Research has found that comb jellies, or Mnemiopsis leidyi, not only merge their bodies but also combine their nervous and digestive systems. CNN
In a groundbreaking discovery, scientists at Woods Hole Oceanographic Institution have revealed a remarkable biological phenomenon: two comb jellies merging into one. This fascinating event was witnessed in late summer 2023 by Kei Jokura, a marine biologist who noticed that two jellies, when placed together, fused into a single organism. The findings could have major implications for our understanding of biology.
Jokura, a postdoctoral researcher at the University of Exeter, was studying the behavior of Mnemiopsis leidyi, a species of comb jelly, when he first observed the fusion. He quickly rushed to share his findings with Mariana Rodriguez-Santiago, a fellow researcher at Colorado State University. Both were astounded to see that the two creatures were not only physically combined, but their nervous and digestive systems had merged as well.
“We were all amazed and astonished, thinking, ‘How can they fuse and still be swimming and moving around like a unit?’” Rodriguez-Santiago recalls. Intrigued by this, she gently prodded one jelly with a pipette. To their amazement, the jelly moved, and the second jelly, seemingly attached, moved in synchrony. “We thought, ‘Are they able to feel the same thing? Are they one individual? Two individuals? How can we disentangle this?’” Rodriguez-Santiago said, puzzled by the behavior.
The researchers, determined to understand the fusion process, continued experimenting by joining more pairs of comb jellies. They found that the fused jellies not only shared physical traits like their sensory organs but also merged their digestive systems. This fusion allowed the two animals to function as a single unit, each contributing to the digestion process. This discovery was published in the journal Current Biology on October 7, 2023.

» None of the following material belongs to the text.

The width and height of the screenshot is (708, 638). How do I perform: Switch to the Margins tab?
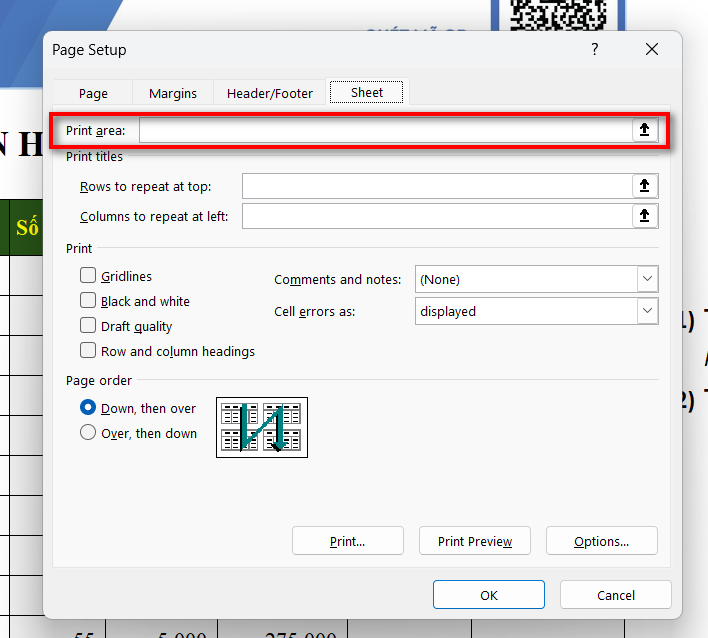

Jokura, now a postdoctoral researcher at Japan’s National Institute for Basic Biology, highlighted that the discovery challenges our understanding of biological concepts. “The fusion phenomenon has definitely brought up many interesting questions, such as which genes are involved in fusion, what happens to neural signaling, and what defines ‘self’ and ‘nonself,’” he said. These findings could open new avenues for studying the flexibility of biological systems, especially in simpler creatures like comb jellies.

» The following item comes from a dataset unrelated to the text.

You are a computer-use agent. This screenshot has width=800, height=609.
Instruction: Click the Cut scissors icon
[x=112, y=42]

Comb jellies, or ctenophores, are found all over the world, both in coastal waters and the deep ocean. These ancient animals, which date back to the very beginnings of animal evolution, provide an ideal opportunity to study nervous system function. Unlike jellyfish, comb jellies don’t sting and have distinctive rows of cilia (hair-like structures) that they use to move.
Rodriguez-Santiago noted that ctenophores, as some of the oldest animals, offer a unique chance to explore fundamental biological concepts. "They belong to a group of animals which were there when the very first animals evolved,” she said. These creatures’ ability to adapt quickly to changing environments is one reason why they are so fascinating.
The fusion process could also be a survival mechanism. Jokura’s research suggests that ctenophores lack an allorecognition system—the ability to distinguish between their own cells and foreign cells—which typically helps organisms protect themselves from diseases. By bypassing this, ctenophores may have an advantage when it comes to survival in challenging conditions.
Through time-lapse imaging, the researchers were able to observe how the fused jellies synchronized their movements and digestive processes. Even when fed, the digestive systems worked in unison, and food particles traveled across the fusion boundary. Waste was then expelled through separate openings, each at different times, demonstrating the level of integration achieved through fusion.
Looking ahead, Jokura plans to further investigate how the jellies' nervous systems integrate following fusion. “By visualizing neural networks, we might be able to explore something like the fusion of consciousness,” he said, intrigued by the possibility of studying how two organisms might function as one.
This discovery not only deepens our understanding of comb jellies but may also provide crucial insights into the evolution of nervous systems and how simple organisms adapt and survive.